Auto-sklearn still requires some manual intervention. The end user needs to set limits on how much memory and time the tuning process can use. But it’s far easier to make those choices and let the machine decide the rest over time than it is to tinker with model selections and hyperparameters.

For machine learners using Java and the Weka machine learning package, there is a similar project called Auto-Weka. Auto-sklearn was in fact inspired by the work done for Auto-Weka.

Prodigy

One labor-intensive aspect of creating supervised machine learning models, such as for natural language processing, is the annotation phase. A human being has to create metadata by hand to describe, or annotate, the data used by the model.

It’s not possible to completely automate that process—at least, not yet. However, it is possible to use machine learning to speed up the process and make it less ornery.

That’s the premise behind an annotation tool named Prodigy. It uses a web interface to make the training process as speedy and intuitive as possible for models that need annotated datasets. Annotations already added to the dataset are used to guide future annotations, helping accelerate the annotation process over time.

Prodigy makes strong use of Python as a machine learning environment. It provides Python modules for training models, testing them, exploring annotated datasets, and managing the results between projects. Finished models can be exported as Python packages and put directly into production by way of any other Python app.

H2o Driverless AI

Another offering that aims to make machine learning more approachable for non-experts is H2o.ai’s Driverless AI. Driverless AI is designed for business users familiar with products like Tableau, who want to gain insights from data without having to learn the ins and outs of machine learning algorithms.

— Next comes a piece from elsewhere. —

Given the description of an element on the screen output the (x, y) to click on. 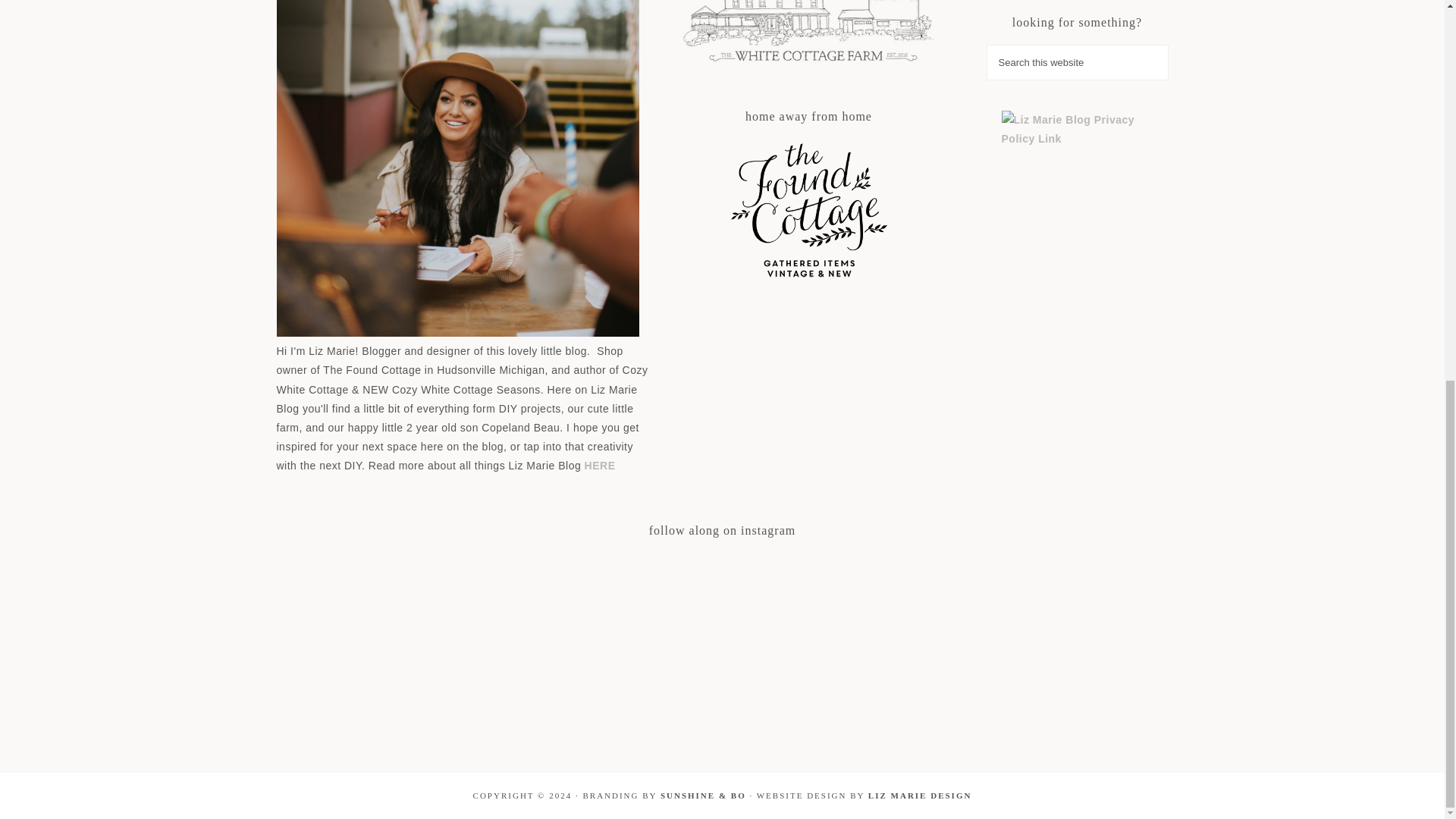
Our happy place (807, 36)
HERE (600, 465)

Like Prodigy, Driverless AI uses a web-based UI. Here the user chooses one or more target variables in the dataset to solve for, and the system serves up the answer. The results are presented via interactive charts, and explained with annotations in plain English.

Unlike Prodigy, Driverless AI is a proprietary product. Much of H2o.ai’s stack is open source, but this particular component is not. It’s one sign that commercial products, rather than open source stacks, may be the primary method of bringing machine learning to non-technical users.

Google’s AutoML and Vizier

In recent months, Google has pointed to two projects of its own—albeit entirely internal projects—as examples of how the company is implementing automated machine learning.

The first project, “AutoML,” was created to automate the design of multi-layer deep learning models.

“The process of designing networks often takes a significant amount of time and experimentation by those with significant machine learning expertise,” says Google. Instead of having human beings toss-and-test one deep learning network design after another, AutoML uses a reinforcement learning algorithm to test thousands of possible networks. Feedback from each run of the algorithm can be used to create new candidate architectures for the next run. With enough runs, the training mechanism can figure out which model constructions yield better results.

Another Google project, christened Google Vizier and outlined in a paper published in August, is a “service for black-box optimization.” In plainer English, it’s a way to find the best operating parameters for a system in cases where it is hard to correlate between the parameters you feed in and the results you get out.

According to the paper, Google used Vizier to study how many of its own services could be improved by tweaking their behaviors. Examples included “tuning user–interface parameters such as font and thumbnail sizes, color schema, and spacing, or traffic-serving parameters such as the relative importance of various signals in determining which items to show to a user.”

Right now Vizier is only for internal Google use. But it’s not unreasonable to expect Google to eventually offer a productized version of the service or even release it as an open source project, in the same way TensorFlow was developed internally and then released to the world at large.